Hello, I'm a Java software engineer. I also have some Android and Linux experience.

Updated on June 04, 2022

Comments

  • michelemarcon
    michelemarcon almost 2 years

    I have a variable with an hexadecimal value: in this example, a byte with value 0xfe:

    echo $MYVAR | hexdump
    
    0000000 0afe
    0000002
    

    I want to use this value on my bash script, in particular I need to:

    1. use as a string (echo X$MYVAR should give me Xfe)

    2. increment it, (0xff)

    3. convert back to the original format (I need to save the incremented value for future use)

    Maybe it would be easier if I convert it into integer format?

    EDIT: here is how I initialize the var:

    printf "\xfe" | dd bs=1 of=tempfile seek=8001
    MYVAR=`dd if=tempfile skip=8001 count=1 bs=1`
    
  • wizard
    wizard almost 11 years
    @michelemarcon have you initialized MYVAR with a number prior to call printf? ex. MYVAR=0
  • fedorqui
    fedorqui almost 11 years
    For point 2) "Increment" you can use printf "%X" $((MYVAR + 1))
  • michelemarcon
    michelemarcon almost 11 years
    Awesome!

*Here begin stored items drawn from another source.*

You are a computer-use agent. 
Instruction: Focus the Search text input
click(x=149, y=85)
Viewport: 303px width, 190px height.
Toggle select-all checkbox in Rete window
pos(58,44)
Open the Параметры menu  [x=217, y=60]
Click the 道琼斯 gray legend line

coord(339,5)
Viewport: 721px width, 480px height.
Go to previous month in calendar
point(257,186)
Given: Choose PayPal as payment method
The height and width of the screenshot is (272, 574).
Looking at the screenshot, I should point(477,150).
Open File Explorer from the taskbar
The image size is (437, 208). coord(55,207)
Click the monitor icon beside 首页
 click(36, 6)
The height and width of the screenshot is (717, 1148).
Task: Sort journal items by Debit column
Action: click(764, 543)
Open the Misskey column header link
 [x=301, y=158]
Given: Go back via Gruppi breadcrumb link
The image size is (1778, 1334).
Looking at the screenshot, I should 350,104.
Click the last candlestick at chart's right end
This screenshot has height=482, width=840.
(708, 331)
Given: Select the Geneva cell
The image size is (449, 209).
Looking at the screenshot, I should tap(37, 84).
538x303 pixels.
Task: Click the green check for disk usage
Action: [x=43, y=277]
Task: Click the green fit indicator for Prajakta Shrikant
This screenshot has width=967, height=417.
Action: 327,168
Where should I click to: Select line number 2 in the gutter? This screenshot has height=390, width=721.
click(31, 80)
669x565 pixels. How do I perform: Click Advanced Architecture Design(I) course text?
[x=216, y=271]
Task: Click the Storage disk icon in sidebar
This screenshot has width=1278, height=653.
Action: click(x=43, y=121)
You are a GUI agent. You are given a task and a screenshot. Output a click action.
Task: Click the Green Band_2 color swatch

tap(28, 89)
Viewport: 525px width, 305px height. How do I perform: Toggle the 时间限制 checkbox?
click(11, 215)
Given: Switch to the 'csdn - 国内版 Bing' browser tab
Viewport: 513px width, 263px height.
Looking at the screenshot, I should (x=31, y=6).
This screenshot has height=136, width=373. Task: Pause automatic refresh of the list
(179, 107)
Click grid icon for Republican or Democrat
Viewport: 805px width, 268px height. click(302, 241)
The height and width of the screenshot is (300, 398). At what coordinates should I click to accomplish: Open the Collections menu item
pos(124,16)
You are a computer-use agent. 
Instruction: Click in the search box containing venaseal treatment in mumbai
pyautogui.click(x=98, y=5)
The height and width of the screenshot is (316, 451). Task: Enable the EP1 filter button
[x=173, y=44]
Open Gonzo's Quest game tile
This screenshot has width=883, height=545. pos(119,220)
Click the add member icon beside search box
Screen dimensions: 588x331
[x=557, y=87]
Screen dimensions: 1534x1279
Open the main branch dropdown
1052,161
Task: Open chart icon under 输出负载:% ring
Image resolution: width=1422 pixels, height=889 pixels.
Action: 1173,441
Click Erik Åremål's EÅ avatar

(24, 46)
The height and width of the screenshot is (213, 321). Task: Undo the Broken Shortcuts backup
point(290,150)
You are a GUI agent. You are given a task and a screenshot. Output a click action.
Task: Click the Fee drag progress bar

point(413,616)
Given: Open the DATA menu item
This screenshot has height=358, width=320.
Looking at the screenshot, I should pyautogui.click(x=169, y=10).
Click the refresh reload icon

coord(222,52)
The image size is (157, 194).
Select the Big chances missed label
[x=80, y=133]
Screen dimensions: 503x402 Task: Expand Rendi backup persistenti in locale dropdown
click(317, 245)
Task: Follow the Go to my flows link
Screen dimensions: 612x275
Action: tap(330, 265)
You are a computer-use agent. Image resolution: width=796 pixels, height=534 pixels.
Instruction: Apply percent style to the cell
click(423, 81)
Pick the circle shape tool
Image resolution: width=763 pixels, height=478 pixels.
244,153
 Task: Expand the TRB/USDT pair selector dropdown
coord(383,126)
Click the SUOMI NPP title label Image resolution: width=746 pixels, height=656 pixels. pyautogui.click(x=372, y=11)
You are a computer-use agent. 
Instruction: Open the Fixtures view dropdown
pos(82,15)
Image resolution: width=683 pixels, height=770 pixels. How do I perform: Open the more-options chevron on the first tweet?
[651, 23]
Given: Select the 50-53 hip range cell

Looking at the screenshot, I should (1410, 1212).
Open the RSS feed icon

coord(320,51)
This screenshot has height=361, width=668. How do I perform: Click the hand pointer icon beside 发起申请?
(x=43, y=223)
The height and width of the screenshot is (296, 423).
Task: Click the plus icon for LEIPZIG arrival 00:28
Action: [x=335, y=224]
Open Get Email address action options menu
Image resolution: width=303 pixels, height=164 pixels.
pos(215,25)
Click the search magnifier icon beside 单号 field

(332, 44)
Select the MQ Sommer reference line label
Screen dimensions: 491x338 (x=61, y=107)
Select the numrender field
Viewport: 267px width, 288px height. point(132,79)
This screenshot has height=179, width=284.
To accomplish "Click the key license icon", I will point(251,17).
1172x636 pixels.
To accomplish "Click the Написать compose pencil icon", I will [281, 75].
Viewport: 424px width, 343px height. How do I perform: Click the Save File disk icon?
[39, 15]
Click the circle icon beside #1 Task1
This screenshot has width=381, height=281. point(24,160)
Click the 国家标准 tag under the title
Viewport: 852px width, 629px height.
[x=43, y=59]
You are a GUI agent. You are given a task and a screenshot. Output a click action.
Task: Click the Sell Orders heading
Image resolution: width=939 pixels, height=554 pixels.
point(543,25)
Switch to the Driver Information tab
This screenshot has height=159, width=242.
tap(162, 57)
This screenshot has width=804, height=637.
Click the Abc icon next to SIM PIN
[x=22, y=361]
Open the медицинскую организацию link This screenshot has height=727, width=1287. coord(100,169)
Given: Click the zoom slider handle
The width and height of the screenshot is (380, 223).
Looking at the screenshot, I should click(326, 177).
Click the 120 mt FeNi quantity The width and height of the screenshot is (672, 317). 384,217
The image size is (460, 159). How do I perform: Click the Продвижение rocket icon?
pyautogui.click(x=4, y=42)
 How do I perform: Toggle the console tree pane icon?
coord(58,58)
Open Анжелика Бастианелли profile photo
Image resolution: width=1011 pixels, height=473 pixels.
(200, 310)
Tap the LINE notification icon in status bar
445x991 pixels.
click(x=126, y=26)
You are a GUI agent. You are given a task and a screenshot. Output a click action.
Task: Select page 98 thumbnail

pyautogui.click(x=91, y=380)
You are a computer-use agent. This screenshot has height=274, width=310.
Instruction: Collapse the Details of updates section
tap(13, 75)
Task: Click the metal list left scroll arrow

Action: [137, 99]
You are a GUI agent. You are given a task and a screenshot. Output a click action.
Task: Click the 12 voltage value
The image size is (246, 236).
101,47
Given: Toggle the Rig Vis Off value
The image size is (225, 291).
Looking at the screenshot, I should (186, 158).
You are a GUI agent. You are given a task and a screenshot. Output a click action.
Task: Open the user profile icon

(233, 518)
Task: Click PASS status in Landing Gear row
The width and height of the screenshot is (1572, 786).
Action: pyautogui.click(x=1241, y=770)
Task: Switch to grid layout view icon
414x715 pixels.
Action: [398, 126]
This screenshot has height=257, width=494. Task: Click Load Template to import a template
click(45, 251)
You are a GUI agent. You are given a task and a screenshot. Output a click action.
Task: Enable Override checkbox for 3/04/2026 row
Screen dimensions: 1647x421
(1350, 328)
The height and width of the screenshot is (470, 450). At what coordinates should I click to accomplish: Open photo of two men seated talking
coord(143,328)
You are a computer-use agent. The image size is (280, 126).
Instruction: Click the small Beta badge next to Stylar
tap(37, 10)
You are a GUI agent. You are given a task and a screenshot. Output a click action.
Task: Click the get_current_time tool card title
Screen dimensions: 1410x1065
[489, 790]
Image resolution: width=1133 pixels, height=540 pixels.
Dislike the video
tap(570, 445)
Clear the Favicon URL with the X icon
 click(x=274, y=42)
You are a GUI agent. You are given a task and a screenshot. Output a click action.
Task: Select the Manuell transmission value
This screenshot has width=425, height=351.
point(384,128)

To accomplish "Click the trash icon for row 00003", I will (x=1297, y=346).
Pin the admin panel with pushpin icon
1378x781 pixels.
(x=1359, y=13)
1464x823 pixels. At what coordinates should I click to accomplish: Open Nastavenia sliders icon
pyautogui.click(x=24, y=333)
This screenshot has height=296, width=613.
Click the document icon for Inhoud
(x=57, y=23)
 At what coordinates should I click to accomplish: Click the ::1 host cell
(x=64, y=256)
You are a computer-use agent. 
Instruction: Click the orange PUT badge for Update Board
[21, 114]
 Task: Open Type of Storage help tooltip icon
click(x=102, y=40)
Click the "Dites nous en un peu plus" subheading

Only the last point remains: how to convert the "FF" string back to 1 byte value (rewrite the value on the file)?
  • wizard
    wizard almost 11 years
    @michelemarcon use it with the 0x prefix, and BASH will handle it as a number in every situation.
  • wizard
    wizard almost 11 years
    @michelemarcon It's normal, $MYVAR alredy is in hex format, if you prepend 0x bash take the number represented by that hex string, and then you print it again in %X (hex) format, so you get again FE. What did you want to obtain with that syntax?
  • michelemarcon
    michelemarcon almost 11 years
    Fount it! MYVAR=`echo $MYVAR | cut -c3-4`; printf "\x$MYVAR"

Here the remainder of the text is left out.